Tuesday, August 08, 2006


For many of the frail elderly, the doctors give them heroin (diamorphine) to knock them out and then leave them to die

A coroner investigating the death of a woman allegedly starved and deprived of fluids in hospital has been asked to hold an inquest into the death of a patient on the same ward. Relatives of Harold Speed believe that he died of dehydration, not pneumonia as his death certificate says. The 84-year-old former music teacher had been examined by the same doctor who treated Olive Nockels, who died after her drips were removed. "The whole of my husband's stay in hospital was a nightmare," Kate Speed said. "They put bronchopneumonia on the death certificate, but I believe his death was from the effects of dehydration." She has asked William Armstrong, the coroner, to examine her husband's death. Mr Speed and Mrs Nockels were patients on Kimberley ward at Norfolk and Norwich University Hospital.

Last month David Maisey, a consultant physician, astonished the inquest into Mrs Nockels's death when he said that he saw people die of dehydration "all the time - two or three times a week". The hospital has offered Mrs Speed compensation over her husband's death. "They asked me for a figure but I was afraid it was tactical and that they would then not have to answer questions. Just pay, and I would never know the truth of what happened," she said. She wants Mr Armstrong to investigate how many other complaints might have been lodged by patients' families over the withdrawal of fluid and food.

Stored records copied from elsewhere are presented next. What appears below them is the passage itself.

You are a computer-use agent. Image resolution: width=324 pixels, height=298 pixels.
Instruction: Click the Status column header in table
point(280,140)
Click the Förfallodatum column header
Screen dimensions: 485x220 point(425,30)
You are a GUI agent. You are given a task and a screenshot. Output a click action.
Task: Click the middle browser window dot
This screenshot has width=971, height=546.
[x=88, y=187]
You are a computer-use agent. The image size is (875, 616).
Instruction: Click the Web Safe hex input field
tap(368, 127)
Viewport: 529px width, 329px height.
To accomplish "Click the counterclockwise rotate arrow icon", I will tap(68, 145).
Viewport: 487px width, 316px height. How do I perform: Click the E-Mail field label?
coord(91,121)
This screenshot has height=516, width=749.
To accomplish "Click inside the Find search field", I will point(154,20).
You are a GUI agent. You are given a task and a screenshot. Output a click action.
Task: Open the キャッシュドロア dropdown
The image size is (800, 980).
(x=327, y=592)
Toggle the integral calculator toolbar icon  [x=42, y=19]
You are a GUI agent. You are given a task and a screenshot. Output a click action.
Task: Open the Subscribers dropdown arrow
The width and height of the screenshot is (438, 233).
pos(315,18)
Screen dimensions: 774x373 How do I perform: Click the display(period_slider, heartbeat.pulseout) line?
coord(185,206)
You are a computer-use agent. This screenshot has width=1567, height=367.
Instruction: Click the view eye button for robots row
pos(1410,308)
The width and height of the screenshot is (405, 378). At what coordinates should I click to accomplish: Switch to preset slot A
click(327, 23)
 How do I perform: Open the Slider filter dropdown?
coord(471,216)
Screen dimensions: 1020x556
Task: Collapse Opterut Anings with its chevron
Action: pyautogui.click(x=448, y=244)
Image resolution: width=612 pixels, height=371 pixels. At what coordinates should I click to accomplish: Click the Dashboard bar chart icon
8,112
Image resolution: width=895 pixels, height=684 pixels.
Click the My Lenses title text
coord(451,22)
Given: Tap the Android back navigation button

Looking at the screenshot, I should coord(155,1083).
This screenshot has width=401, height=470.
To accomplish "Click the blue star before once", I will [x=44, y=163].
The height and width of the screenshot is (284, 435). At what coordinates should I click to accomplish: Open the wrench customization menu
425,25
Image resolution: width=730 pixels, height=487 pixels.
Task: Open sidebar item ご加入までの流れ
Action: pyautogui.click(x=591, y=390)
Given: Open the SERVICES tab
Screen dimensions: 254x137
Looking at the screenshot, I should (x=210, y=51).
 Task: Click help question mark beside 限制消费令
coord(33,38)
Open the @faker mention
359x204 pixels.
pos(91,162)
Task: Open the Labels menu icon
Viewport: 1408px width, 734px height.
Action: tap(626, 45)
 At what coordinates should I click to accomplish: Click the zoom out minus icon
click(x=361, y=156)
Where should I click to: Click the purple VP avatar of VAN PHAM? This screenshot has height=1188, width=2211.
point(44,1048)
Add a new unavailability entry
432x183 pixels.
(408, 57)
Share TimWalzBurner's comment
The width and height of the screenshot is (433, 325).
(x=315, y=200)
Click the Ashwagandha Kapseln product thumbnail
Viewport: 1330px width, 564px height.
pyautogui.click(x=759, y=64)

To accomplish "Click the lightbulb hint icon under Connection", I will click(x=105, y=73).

Mr Speed was admitted to hospital on October 16, 2004, after suffering a heart attack. While there he developed pulmonary oedema and was given diuretic therapy to rid him of the fluid on his lungs, and marked "nil by mouth". Mrs Speed said that when she visited her husband on October 24 his condition had deteriorated. She said that she threw "an absolute wobbly", accused the hospital of dereliction of duty and demanded to see a doctor. "His eyes were dry, sore, flat and sunken. I tried to moisten his mouth. I asked why he was so drowsy and was told it was perhaps due to the diamorphine he had been given. The doctor said he was very dry and picked up the flesh from his neck. It was like picking up a sheet. His veins were flat and there was an absence of mucous . . . these were classic signs of dehydration. I was in tears for him. There had been such a decline from the time he was admitted, but the doctor told me he could not have an intravenous drip because it would be too painful."

The hospital agreed on October 25 to give Mr Speed a subcutaneous infusion, where fluids are administered under the skin, and to lift the nil-by-mouth order. This was reversed on October 30 on the ground that he had aspirated liquid. Mr Speed died on November 2. Mrs Speed told the coroner in a statement that she saw Dr Maisey the day before her husband died. "I had a very terse conversation with Dr Maisey, who came to see my husband only when I dragged him out of reception. He did not physically examine my husband . . . he just turned my husband's softly playing radio off, returned to the foot of my husband's bed and told me Harold had had `the beginnings of a heart attack' way back on October 16, and he was going to give my husband some potassium in an IV, and went. We trusted, and he trusted, that the hospital would treat him well, instead of which there was a catalogue of error and apathy that led to his death, unless of course, there had been a decision, which I had no share in, that his life should no longer be preserved."

Mr Armstrong has adjourned his inquest into Mrs Nockels's death. Chris West, her grandson, said in a statement to the inquest: "I said I wouldn't treat my dog like that and [Dr Maisey] said it was easier for vets because they had alternative means and can `put animals to sleep'." Gillian Craig, vice-chairman of the Medical Ethics Alliance, said: "Any hospital or ward where patients are said to die of dehydration `all the time - two or three times a week' should be the subject of a police inquiry."

In his evidence to the inquest, Dr Maisey said: "The prognosis was very poor. Mrs Nockels was almost certain to die . . . within the next few weeks. To have put any food or liquid in her mouth would have led possibly to asphyxiation."

Yesterday the Norfolk and Norwich University Hospital NHS Trust denied that Mr Speed was dehydrated when he died. It had previously been said that he had been dehydrated after his five days without fluids. Andrew Stronach, a spokesman for the hospital, said: "Part of his treatment involved diuretic therapy to address his subsequent cardiac failure. This was necessary as fluid overload can trigger further cardiac failure. This did lead to moderate dehydration that was addressed by giving him fluids and suspending diuretic therapy. "He remained well hydrated and was being intravenously given fluids and antibiotics for his chest infection when he died. Dehydration did not contribute to his death. The cause of death was bronchopneumonia with cerebrovascular disease and [heart attack]."